Exercise data section start

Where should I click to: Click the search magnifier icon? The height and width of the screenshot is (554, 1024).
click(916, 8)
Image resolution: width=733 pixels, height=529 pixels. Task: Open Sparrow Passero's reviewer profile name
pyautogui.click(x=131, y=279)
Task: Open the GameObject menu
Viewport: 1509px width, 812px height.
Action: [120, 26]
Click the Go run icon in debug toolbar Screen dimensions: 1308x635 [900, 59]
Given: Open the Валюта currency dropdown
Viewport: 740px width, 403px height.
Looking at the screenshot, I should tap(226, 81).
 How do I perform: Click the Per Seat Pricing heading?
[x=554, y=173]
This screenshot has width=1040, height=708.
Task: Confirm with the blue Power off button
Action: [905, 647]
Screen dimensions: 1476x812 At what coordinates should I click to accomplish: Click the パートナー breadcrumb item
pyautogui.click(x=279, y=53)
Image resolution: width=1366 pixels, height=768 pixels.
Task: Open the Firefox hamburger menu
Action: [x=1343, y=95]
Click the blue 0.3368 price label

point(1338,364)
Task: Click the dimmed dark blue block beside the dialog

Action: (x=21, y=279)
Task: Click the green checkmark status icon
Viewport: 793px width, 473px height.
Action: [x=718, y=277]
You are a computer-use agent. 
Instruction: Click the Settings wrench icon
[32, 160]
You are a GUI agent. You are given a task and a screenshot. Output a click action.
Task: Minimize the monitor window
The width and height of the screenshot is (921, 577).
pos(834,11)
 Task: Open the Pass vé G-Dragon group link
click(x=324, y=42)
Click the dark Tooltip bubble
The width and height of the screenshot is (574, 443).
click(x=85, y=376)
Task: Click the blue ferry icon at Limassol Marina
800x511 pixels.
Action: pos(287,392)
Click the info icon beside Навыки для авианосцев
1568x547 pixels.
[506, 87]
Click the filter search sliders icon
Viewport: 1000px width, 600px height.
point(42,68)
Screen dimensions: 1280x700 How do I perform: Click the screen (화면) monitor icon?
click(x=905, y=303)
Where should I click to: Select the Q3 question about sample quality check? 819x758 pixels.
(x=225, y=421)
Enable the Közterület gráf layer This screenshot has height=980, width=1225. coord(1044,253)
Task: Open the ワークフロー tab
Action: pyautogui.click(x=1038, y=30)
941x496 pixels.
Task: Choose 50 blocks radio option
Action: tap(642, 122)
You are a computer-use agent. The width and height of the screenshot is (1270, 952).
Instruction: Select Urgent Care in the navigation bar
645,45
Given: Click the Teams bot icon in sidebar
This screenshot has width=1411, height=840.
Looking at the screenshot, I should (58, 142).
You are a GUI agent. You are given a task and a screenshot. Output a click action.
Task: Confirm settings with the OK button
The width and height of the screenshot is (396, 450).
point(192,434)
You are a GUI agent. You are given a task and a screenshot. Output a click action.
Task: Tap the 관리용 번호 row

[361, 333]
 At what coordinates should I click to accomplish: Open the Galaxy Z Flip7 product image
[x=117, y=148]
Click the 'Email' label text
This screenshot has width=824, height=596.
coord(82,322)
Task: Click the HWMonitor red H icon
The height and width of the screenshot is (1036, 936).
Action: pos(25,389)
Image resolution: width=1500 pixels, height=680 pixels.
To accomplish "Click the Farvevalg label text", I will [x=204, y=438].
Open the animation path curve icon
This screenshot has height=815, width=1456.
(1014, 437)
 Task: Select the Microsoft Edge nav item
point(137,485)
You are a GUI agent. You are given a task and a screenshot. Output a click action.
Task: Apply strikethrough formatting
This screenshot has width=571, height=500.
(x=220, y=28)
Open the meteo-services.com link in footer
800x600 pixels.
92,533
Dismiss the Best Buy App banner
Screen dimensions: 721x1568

Exercise data section end

■ Problem ■
For this exercise, retype the entire listing exactly.

■ Task solution ■
Where should I click to: Click the search magnifier icon? The height and width of the screenshot is (554, 1024).
click(916, 8)
Image resolution: width=733 pixels, height=529 pixels. Task: Open Sparrow Passero's reviewer profile name
pyautogui.click(x=131, y=279)
Task: Open the GameObject menu
Viewport: 1509px width, 812px height.
Action: [120, 26]
Click the Go run icon in debug toolbar Screen dimensions: 1308x635 [900, 59]
Given: Open the Валюта currency dropdown
Viewport: 740px width, 403px height.
Looking at the screenshot, I should tap(226, 81).
 How do I perform: Click the Per Seat Pricing heading?
[x=554, y=173]
This screenshot has width=1040, height=708.
Task: Confirm with the blue Power off button
Action: [905, 647]
Screen dimensions: 1476x812 At what coordinates should I click to accomplish: Click the パートナー breadcrumb item
pyautogui.click(x=279, y=53)
Image resolution: width=1366 pixels, height=768 pixels.
Task: Open the Firefox hamburger menu
Action: [x=1343, y=95]
Click the blue 0.3368 price label

point(1338,364)
Task: Click the dimmed dark blue block beside the dialog

Action: (x=21, y=279)
Task: Click the green checkmark status icon
Viewport: 793px width, 473px height.
Action: [x=718, y=277]
You are a computer-use agent. 
Instruction: Click the Settings wrench icon
[32, 160]
You are a GUI agent. You are given a task and a screenshot. Output a click action.
Task: Minimize the monitor window
The width and height of the screenshot is (921, 577).
pos(834,11)
 Task: Open the Pass vé G-Dragon group link
click(x=324, y=42)
Click the dark Tooltip bubble
The width and height of the screenshot is (574, 443).
click(x=85, y=376)
Task: Click the blue ferry icon at Limassol Marina
800x511 pixels.
Action: pos(287,392)
Click the info icon beside Навыки для авианосцев
1568x547 pixels.
[506, 87]
Click the filter search sliders icon
Viewport: 1000px width, 600px height.
point(42,68)
Screen dimensions: 1280x700 How do I perform: Click the screen (화면) monitor icon?
click(x=905, y=303)
Where should I click to: Select the Q3 question about sample quality check? 819x758 pixels.
(x=225, y=421)
Enable the Közterület gráf layer This screenshot has height=980, width=1225. coord(1044,253)
Task: Open the ワークフロー tab
Action: pyautogui.click(x=1038, y=30)
941x496 pixels.
Task: Choose 50 blocks radio option
Action: tap(642, 122)
You are a computer-use agent. The width and height of the screenshot is (1270, 952).
Instruction: Select Urgent Care in the navigation bar
645,45
Given: Click the Teams bot icon in sidebar
This screenshot has width=1411, height=840.
Looking at the screenshot, I should (58, 142).
You are a GUI agent. You are given a task and a screenshot. Output a click action.
Task: Confirm settings with the OK button
The width and height of the screenshot is (396, 450).
point(192,434)
You are a GUI agent. You are given a task and a screenshot. Output a click action.
Task: Tap the 관리용 번호 row

[361, 333]
 At what coordinates should I click to accomplish: Open the Galaxy Z Flip7 product image
[x=117, y=148]
Click the 'Email' label text
This screenshot has width=824, height=596.
coord(82,322)
Task: Click the HWMonitor red H icon
The height and width of the screenshot is (1036, 936).
Action: pos(25,389)
Image resolution: width=1500 pixels, height=680 pixels.
To accomplish "Click the Farvevalg label text", I will [x=204, y=438].
Open the animation path curve icon
This screenshot has height=815, width=1456.
(1014, 437)
 Task: Select the Microsoft Edge nav item
point(137,485)
You are a GUI agent. You are given a task and a screenshot. Output a click action.
Task: Apply strikethrough formatting
This screenshot has width=571, height=500.
(x=220, y=28)
Open the meteo-services.com link in footer
800x600 pixels.
92,533
Dismiss the Best Buy App banner
Screen dimensions: 721x1568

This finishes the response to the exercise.